"Almost every thing in you local store has traveled thousands of miles by truck, plane and/or container ship. And the fuel to ship it with has been massively subsidized."
And that is a good thing, isn't it? Without those subsidies, the 260 million Americans, and 377 M west Europeans would for the most part, starve.
It is just sheer utopianism to think that you could take the internal combustion engine out of the food chain without substantially reducing its output. (setting aside the coming supercession of the gasoline-driven car).
By all means propose a planned population reduction (though I think you are in dubious company if you do), but that is at least 70 years away.
Until then, people have to eat. Or you could say, like Pol Pot, that the overwhelmingly urban (and increasingly suburban) population should move out into the countryside and feed themselves, but that experiment has been shown to be pretty deadly.
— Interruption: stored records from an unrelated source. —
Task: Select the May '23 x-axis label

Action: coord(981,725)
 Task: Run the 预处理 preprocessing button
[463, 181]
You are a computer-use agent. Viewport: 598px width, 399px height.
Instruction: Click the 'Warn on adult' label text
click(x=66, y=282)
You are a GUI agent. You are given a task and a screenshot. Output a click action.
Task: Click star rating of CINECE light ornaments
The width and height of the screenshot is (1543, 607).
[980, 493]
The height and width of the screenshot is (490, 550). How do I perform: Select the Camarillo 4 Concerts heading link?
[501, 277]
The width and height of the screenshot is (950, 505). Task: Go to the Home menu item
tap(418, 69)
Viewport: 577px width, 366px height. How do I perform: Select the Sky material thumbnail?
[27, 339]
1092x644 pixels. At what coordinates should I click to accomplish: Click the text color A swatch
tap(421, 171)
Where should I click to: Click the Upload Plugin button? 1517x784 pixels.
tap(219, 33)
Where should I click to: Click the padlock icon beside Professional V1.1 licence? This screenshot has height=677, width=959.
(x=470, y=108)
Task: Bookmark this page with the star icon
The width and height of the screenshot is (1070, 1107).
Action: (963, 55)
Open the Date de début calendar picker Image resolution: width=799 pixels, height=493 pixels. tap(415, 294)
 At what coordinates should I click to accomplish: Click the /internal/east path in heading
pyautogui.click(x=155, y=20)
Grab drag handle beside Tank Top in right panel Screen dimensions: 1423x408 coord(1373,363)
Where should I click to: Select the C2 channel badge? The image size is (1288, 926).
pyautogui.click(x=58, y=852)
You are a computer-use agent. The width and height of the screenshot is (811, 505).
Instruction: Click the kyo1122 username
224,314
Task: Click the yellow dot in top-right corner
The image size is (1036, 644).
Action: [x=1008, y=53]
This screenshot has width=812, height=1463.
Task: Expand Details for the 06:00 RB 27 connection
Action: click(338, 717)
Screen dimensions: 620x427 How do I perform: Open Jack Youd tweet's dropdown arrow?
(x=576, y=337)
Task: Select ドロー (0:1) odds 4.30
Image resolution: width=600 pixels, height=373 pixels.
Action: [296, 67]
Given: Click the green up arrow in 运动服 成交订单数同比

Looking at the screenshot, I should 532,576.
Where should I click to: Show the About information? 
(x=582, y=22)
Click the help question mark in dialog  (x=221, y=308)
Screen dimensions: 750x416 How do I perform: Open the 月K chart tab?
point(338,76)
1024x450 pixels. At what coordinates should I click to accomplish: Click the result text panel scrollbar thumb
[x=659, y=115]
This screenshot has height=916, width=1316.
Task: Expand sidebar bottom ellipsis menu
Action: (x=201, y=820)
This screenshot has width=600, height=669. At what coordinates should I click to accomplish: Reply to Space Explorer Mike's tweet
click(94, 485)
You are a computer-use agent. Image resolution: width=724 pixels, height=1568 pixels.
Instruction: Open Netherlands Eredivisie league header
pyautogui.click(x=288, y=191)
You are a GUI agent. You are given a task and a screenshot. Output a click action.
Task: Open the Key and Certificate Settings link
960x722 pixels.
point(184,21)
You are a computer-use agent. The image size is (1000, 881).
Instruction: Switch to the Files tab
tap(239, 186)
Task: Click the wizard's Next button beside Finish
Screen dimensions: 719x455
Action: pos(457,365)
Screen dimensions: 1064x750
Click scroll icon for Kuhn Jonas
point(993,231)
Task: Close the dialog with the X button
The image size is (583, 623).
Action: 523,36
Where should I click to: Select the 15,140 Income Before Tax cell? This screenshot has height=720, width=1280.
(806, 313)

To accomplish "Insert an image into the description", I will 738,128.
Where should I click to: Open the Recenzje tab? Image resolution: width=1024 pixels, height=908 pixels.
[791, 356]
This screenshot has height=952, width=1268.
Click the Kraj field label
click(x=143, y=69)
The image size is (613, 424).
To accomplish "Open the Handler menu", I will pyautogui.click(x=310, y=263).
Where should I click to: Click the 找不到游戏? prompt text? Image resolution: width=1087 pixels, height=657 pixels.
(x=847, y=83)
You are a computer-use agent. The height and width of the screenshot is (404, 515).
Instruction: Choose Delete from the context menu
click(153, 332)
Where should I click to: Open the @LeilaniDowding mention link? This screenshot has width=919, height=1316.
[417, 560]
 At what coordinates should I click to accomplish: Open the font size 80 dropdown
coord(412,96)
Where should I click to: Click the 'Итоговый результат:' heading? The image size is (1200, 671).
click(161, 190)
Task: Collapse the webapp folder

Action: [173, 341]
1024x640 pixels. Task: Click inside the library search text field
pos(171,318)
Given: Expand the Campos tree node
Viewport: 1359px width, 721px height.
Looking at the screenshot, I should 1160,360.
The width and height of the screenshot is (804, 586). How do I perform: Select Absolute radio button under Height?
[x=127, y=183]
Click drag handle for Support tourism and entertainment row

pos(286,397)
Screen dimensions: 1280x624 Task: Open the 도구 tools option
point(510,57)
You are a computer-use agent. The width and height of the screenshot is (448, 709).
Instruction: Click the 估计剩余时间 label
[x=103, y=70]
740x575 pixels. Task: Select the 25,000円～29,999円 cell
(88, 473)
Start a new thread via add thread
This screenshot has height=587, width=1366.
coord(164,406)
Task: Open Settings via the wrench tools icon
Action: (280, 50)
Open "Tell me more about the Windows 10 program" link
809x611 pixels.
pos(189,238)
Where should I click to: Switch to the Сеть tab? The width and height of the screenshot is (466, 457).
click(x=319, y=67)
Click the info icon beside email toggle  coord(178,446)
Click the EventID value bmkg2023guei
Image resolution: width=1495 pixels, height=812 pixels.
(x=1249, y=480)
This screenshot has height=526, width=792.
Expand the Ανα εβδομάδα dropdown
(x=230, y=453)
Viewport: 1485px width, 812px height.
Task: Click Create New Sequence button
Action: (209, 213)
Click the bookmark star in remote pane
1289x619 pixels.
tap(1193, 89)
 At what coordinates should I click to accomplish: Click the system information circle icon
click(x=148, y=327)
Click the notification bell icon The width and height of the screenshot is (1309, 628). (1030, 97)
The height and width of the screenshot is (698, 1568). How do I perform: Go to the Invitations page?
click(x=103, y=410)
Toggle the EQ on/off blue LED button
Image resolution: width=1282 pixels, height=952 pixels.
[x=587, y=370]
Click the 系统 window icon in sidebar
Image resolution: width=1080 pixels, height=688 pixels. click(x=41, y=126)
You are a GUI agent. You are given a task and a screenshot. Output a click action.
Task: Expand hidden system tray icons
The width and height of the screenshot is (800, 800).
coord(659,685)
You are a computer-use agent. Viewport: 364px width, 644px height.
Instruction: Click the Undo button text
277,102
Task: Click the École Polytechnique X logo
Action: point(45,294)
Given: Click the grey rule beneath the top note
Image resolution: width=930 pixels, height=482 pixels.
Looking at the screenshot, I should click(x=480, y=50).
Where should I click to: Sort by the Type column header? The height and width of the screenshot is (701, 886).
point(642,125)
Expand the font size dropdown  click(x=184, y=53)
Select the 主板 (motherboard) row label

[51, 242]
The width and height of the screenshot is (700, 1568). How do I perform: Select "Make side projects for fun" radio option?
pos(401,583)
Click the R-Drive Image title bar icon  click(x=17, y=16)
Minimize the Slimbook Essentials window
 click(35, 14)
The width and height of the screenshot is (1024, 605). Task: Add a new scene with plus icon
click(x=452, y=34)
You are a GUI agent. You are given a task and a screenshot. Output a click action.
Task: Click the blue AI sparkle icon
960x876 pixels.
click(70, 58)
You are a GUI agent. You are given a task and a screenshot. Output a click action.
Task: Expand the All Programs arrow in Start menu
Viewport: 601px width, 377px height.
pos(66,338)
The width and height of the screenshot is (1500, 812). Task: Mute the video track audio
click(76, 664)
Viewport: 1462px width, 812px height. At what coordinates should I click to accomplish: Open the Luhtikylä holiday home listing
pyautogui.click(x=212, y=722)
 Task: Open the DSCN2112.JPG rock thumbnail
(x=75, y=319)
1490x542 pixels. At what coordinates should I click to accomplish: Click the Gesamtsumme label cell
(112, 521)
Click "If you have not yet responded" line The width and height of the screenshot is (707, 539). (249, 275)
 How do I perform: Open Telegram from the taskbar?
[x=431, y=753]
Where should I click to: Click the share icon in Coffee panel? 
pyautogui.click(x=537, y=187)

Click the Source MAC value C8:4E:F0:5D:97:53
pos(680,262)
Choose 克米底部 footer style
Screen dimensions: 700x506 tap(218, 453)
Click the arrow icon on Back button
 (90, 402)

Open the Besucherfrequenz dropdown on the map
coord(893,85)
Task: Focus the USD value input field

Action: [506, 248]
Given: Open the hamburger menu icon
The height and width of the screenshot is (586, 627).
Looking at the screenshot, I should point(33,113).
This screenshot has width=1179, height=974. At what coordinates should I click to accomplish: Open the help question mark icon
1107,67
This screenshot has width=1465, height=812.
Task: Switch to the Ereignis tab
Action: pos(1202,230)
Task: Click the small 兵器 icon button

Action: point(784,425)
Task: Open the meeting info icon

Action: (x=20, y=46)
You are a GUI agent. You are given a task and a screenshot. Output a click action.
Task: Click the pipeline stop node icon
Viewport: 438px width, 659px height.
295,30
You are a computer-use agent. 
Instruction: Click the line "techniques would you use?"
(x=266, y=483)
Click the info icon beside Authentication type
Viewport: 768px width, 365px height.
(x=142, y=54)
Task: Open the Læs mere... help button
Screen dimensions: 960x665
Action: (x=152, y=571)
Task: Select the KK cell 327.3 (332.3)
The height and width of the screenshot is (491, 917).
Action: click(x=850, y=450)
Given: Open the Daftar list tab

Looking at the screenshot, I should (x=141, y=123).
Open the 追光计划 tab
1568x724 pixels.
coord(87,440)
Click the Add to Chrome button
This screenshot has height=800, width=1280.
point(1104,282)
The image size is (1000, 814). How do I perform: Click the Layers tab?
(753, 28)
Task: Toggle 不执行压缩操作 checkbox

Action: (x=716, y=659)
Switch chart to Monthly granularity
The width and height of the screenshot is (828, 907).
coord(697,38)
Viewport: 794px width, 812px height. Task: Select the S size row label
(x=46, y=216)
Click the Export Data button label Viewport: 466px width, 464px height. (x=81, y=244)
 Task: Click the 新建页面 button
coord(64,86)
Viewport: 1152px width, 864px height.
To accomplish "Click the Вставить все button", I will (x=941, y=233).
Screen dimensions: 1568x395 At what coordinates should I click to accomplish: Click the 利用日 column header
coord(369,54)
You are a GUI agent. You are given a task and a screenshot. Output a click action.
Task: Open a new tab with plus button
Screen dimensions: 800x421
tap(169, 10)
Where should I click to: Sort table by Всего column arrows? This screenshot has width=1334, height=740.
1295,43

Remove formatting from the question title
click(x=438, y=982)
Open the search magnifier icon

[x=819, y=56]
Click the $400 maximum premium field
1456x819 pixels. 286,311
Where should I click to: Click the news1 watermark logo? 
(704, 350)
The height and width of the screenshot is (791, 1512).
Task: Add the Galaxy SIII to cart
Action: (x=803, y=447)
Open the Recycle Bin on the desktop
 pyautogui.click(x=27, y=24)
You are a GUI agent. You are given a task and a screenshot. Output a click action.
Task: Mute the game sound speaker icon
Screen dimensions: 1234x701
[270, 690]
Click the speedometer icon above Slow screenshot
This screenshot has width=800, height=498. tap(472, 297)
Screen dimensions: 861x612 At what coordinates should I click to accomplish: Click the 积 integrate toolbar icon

"The agricultural output that sustains us is based on the motorized application of increasing quantities of petrochemical fertilizers and pesticides because these things lose their effectiveness as they come to disrupt the natural systems of soil regeneration and pest control."
The "natural systems of soil regeneration and pest control" would never be able to sustain a human population of more than a few million, let alone six billion. Increased agricultural output, and its corollary, much more extensive distribution systems come about by modifying natural systems for human ends.
"And overwhelminly, you think it's a good thing that the commodity, labour power, travels to work by car?"
Well, that's a "when did you stop beating your wife" question, isn't it. I would prefer that labour was not alienated. But setting aside that possibility, it is preferable to drive twenty miles that you have to than to walk them. Why don't you go round some working class neighbourhoods and ask people if they are willing to trade their cars in for bicycles.